• [YOUR GOAL]:
For the entries below, the result should be an exact transcription of the lines from the one with "Given: Click the" up to and including the one with "Focus the Passport", and only those.

RECORDED DATA Block Start

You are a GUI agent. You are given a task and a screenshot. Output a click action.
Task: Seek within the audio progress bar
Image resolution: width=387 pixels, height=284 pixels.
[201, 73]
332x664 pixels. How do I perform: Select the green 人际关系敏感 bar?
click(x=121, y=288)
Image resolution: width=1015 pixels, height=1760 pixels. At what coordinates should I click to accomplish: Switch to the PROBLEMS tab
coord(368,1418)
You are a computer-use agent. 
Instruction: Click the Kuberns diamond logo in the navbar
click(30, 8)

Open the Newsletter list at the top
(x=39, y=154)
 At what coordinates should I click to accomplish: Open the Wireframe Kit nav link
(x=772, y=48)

RECORDED DATA Block End
RECORDED DATA Block Start

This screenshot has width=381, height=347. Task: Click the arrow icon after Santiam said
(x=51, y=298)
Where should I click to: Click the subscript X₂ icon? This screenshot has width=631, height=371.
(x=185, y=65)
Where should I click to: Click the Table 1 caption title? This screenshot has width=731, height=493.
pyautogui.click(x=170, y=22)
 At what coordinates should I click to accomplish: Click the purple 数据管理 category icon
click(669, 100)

RECORDED DATA Block End
RECORDED DATA Block Start

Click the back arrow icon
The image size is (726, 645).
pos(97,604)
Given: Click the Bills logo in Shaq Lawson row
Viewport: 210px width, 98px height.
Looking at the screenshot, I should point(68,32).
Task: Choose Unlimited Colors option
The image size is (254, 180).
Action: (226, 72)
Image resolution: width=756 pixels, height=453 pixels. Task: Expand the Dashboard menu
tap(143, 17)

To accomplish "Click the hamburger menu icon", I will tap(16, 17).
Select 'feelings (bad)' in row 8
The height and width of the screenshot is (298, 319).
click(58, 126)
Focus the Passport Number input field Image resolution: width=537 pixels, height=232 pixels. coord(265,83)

RECORDED DATA Block End

• [YOUR RESPONSE]:
Given: Click the Bills logo in Shaq Lawson row
Viewport: 210px width, 98px height.
Looking at the screenshot, I should point(68,32).
Task: Choose Unlimited Colors option
The image size is (254, 180).
Action: (226, 72)
Image resolution: width=756 pixels, height=453 pixels. Task: Expand the Dashboard menu
tap(143, 17)

To accomplish "Click the hamburger menu icon", I will tap(16, 17).
Select 'feelings (bad)' in row 8
The height and width of the screenshot is (298, 319).
click(58, 126)
Focus the Passport Number input field Image resolution: width=537 pixels, height=232 pixels. coord(265,83)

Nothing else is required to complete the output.